Take Five – Recensione – 2
Opera seconda di Guido Lombardi, dopo Là-bas – Educazione criminale, vincitore di due premi alla Mostra del Cinema di Venezia nel 2011, con Take Five (presentato nel 2013 al Festival del Cinema di Roma) il regista campano decide di mettere in scena un crime movie corale, che vede tutti i protagonisti alla ricerca di un riscatto sociale, di una seconda possibilità. Nonostante l’accurata regia però, sceneggiatura, dialoghi e la sensazione di trastullo troppo ricercata, tolgono fluidità e serietà alla pellicola, che con qualche accorgimento in più, sarebbe senz’altro stata migliore.
Carmine (Carmine Paternoster) un giovane idraulico viene chiamato a riparare una perdita d’acqua nel caveau di una banca e vedendo la quantità di soldi all’interno, ed essendo sempre indebitato, decide di organizzare una rapina. Intorno a lui si costituisce la squadra, formata da un gangster depresso (Peppe Lanzetta), un ricettatore (Gaetano di Vaio), un pugile finito (Salvatore Ruocco) e un ex rapinatore che ora fa il fotografo (Salvatore Striano). Niente però, è destinato a funzionare come dovrebbe.
Heist movie made in Italy, con un pizzico di elementi di gangster e crime movie, Take Five, esce sui grandi schermi italiani regalando una storia di crimine ma con uno stile particolare, in salsa partenopea, con una struttura classica, alcune scene divertenti, ma poco più.
Ben lontani sono i tempi de I soliti ignoti (1959) di Mario Monicelli, anche se è innegabile la chimica che lega i cinque protagonisti della banda. Tutti con una storia diversa alle spalle, hanno la camorra come elemento che li accomuna e la medesima voglia di riscattarsi.
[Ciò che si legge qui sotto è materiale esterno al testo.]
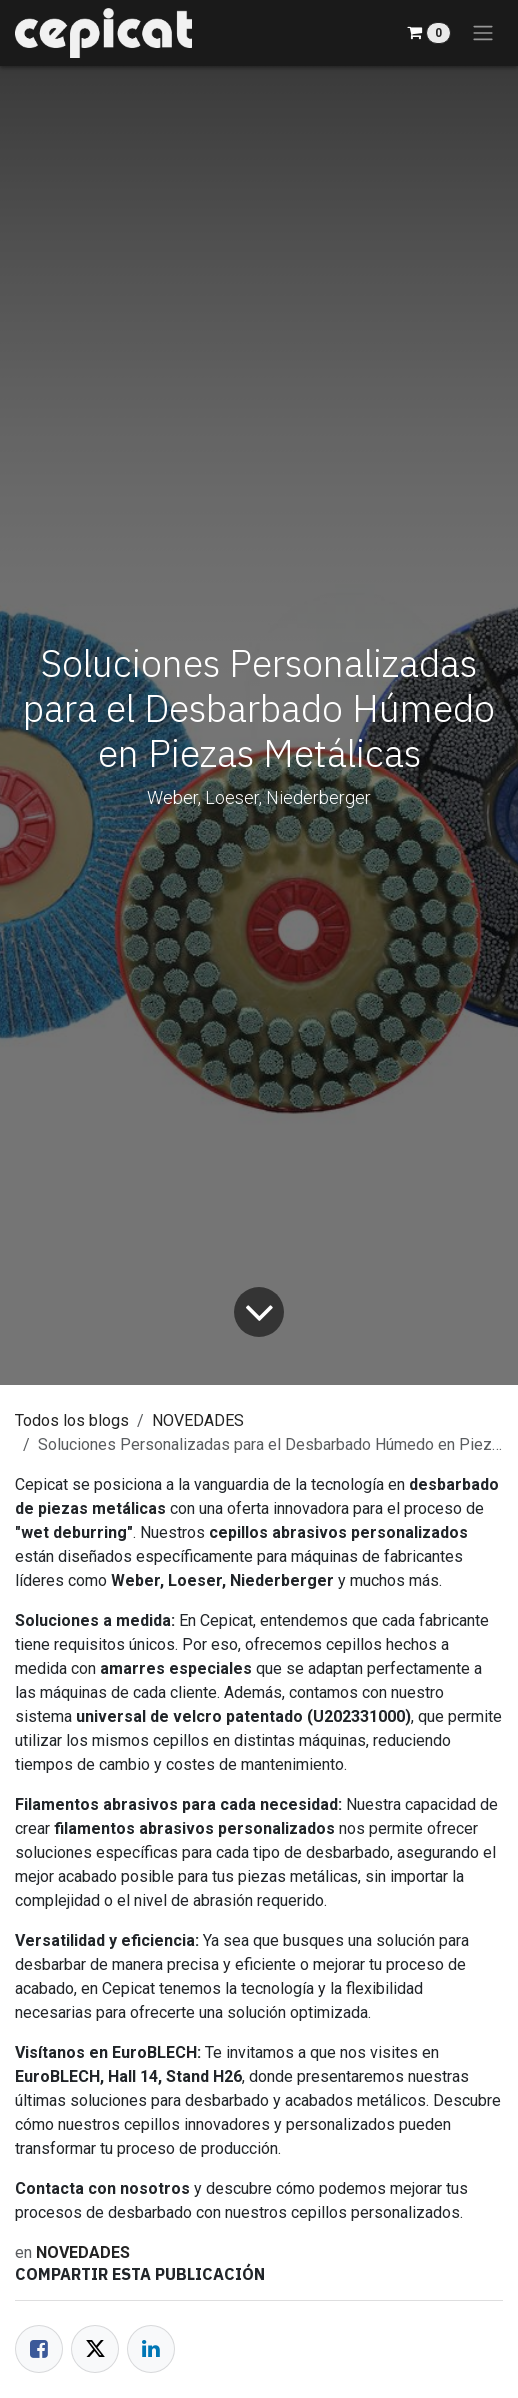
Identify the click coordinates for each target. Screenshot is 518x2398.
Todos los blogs (72, 1420)
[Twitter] (95, 2349)
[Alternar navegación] (483, 33)
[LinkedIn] (151, 2349)
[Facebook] (39, 2349)
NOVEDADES (198, 1420)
Lontano dal neorealismo espresso con Là-bas – Educazione criminale, Lombardi mette in scena una pellicola che ricorda il successo statunitense de Le Iene (1992), ma anche ed inevitabilmente, Gomorra (2008). Impossibile, con un genere ed argomenti già sperimentati, riuscire ad essere originali, cosa che, dalla sceneggiatura è ben evidente, nonostante alcune sfumature grottesche e tragicomiche, che riescono a divertire.
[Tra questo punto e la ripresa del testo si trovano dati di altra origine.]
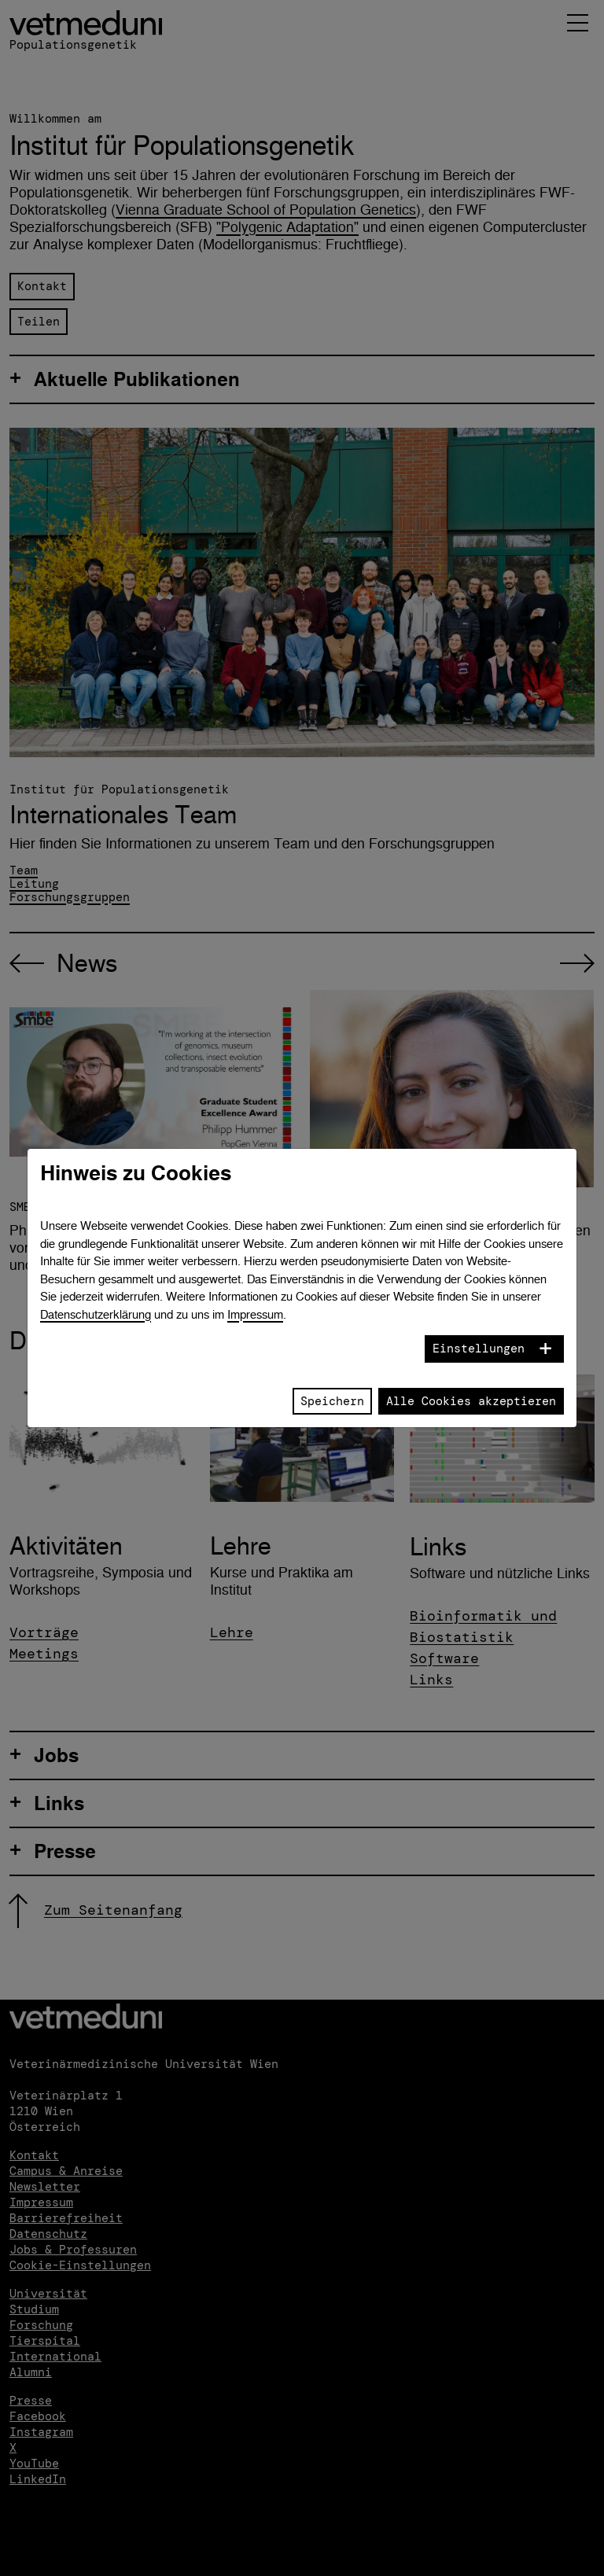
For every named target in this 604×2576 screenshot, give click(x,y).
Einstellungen (479, 1348)
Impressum (255, 1314)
Da riconoscere c’è però una grande abilità dietro alla macchina da presa, il regista infatti, sembra curare molto questo aspetto, forse a discapito del resto, riuscendo a convincere per quel suo taglio internazionale, in particolare per l’uso dei chiaroscuri, che dimostra come il cinema italiano possa gareggiare con quello d’oltreoceano.
Dall’altra però, i ralenti, il parlare in dialetto e la costruzione attraverso flashback, tende a diminuire la fluidità del racconto, finendo per dar vita ad un film che si può definire quasi incompleto. Un vero peccato per una pellicola che poteva regalare molto di più, ma che concentrandosi troppo sul virtuosismo registico, ha sacrificato la narrazione.